→ **Source text**:
+ + + + + + +

Today we are all familiar with the arguments of those who oppose animal research. And the tactics of some of them. The rise of extremism in the past few years leaves us principally with memories of arson, intimidation, letter bombs and even grave-robbing. Unfortunately, the criminal stupidity of a tiny minority has cast a shadow over the efforts of the majority of welfare groups, such as the RSPCA and the Fund for the Replacement of Animals in Experiments (Frame), which yearn for a time when research on animals might be unnecessary, but work with and within the scientific community to improve the welfare of laboratory animals and the design and conduct of experiments.

Darwin's own work could be held up as an example of how much can be achieved without resorting to experiments that might cause pain. But he saw that science, just like the complex ecosystems he studied, is a communal process, fuelled by symbiosis, collaboration and interdependence, as much as by competition and predation. Many scientists are fortunate enough not to have to use living animals to advance their area of knowledge, but their work on isolated cells, or computer models, or human patients and volunteers is closely linked to, and dependent on, studies of organ and body systems that are possible only on living animals.

Joseph Lister, whose discovery of antisepsis has undoubtedly saved the lives of millions of people and animals, said it all: “There are people who have nothing against eating a lamb cutlet, people who do not even stop at shooting a pheasant despite the great risk of its... having to die in severe pain - people who still insist that is monstrous to inject a few microbes under the skin of a guinea pig in order to study their effects. These seem to me singularly inconsistent points of view.”

For me, the correspondence in The Times between Darwin, the anti-vivisection campaigner Frances Power Cobbe and others has a special poignancy.

+ + + + + + +

→ **Task statement**: Extend the passage on animal research past its final sentence, about the letters in The Times.

→ **Data provided**:
+ + + + + + +

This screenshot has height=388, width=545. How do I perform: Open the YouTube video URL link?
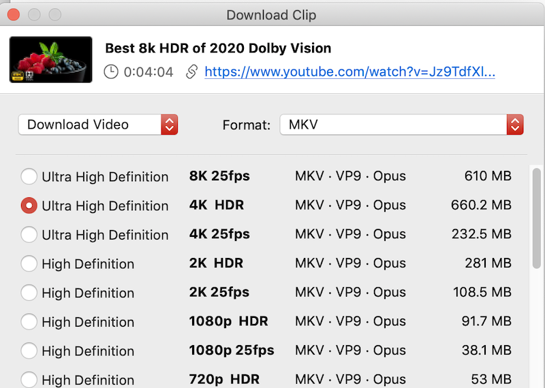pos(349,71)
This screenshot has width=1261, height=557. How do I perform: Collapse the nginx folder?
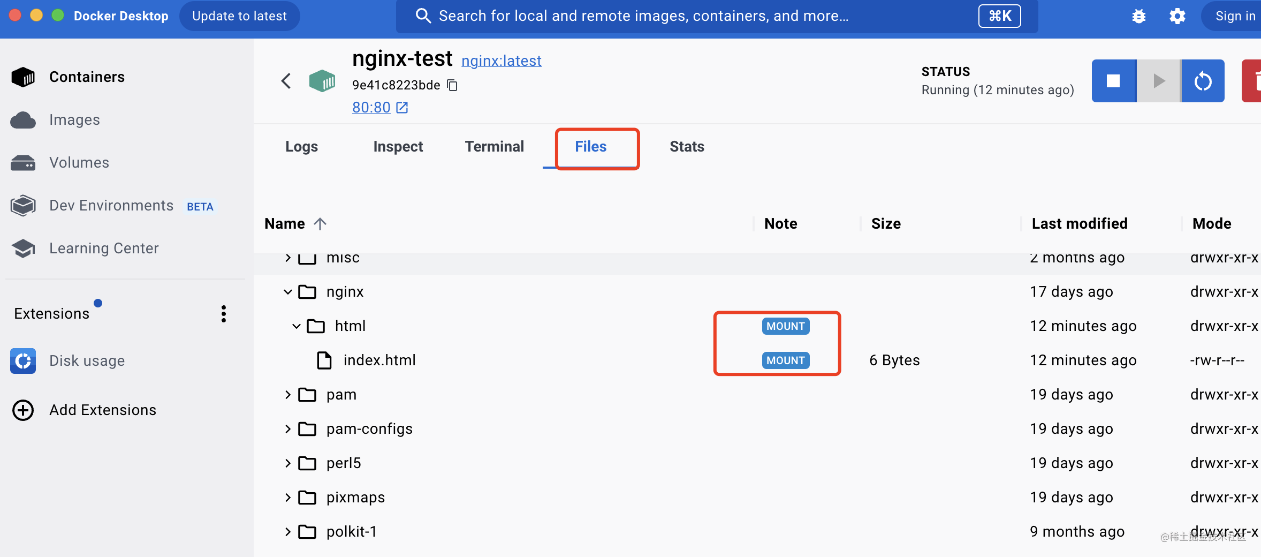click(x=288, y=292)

+ + + + + + +

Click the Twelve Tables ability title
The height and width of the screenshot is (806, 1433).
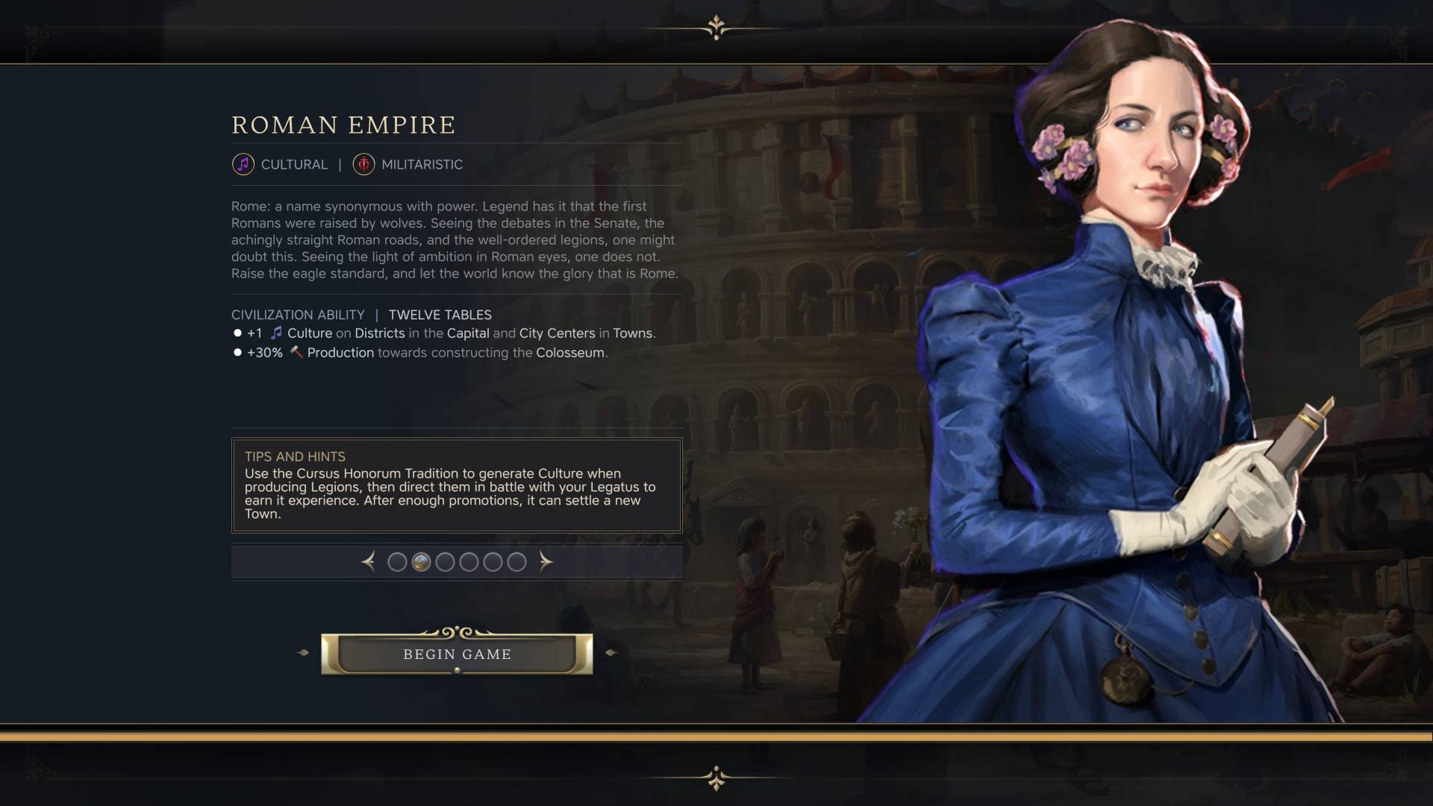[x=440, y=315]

+ + + + + + +

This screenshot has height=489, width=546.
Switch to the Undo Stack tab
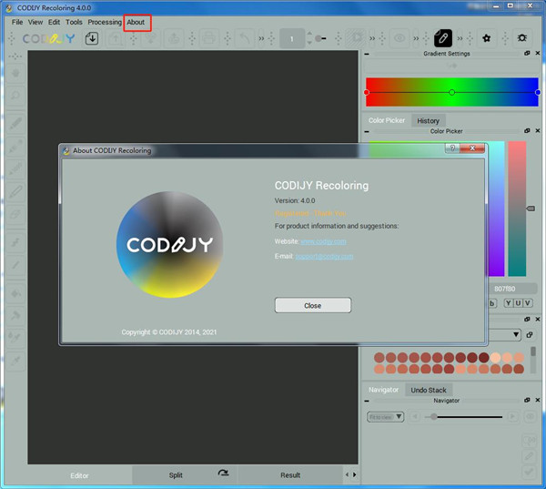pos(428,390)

+ + + + + + +

→ **Answer to this task**:
In 1987, without a hint of warning, I found myself the singular focus of criticism from the animal rights movement and then intense harassment for 15 years. It is striking but disheartening to see how similar the arguments are: Darwin's hyperbolic praise for the contribution of animal experimentation to the advance of medical treatment, on the one hand, Cobbe's denial of any benefit and her condemnation of, as she saw it, the inevitable cruelty on the other. Such arguments that are still the stock-in-trade of the two powerful animal rights organisations that Cobbe founded, the National Anti-Vivisectionist Society and the British Union for the Abolition of Vivisection.

I hope that this correspondence might have some influence in the present phase of this debate - the discussion in the European Parliament of a draft directive that would, in the opinion of not only the scientific community but even leading welfare organisations, severely impede the progress of medical research, without obvious improvements in animal welfare.

With the possibility that real extremism is being constrained, we have another opportunity in this country to take the lead in the debate to which Darwin contributed. We must move away from the entrenched positions into which passionate commitment has driven all parties. We need a more nuanced debate that goes beyond the total trust of Charles Darwin and the total opposition of Frances Power Cobbe.

Colin Blakemore, professor of Neuroscience at the universities of Oxford and Warwick and a former chief executive of the Medical Research Council.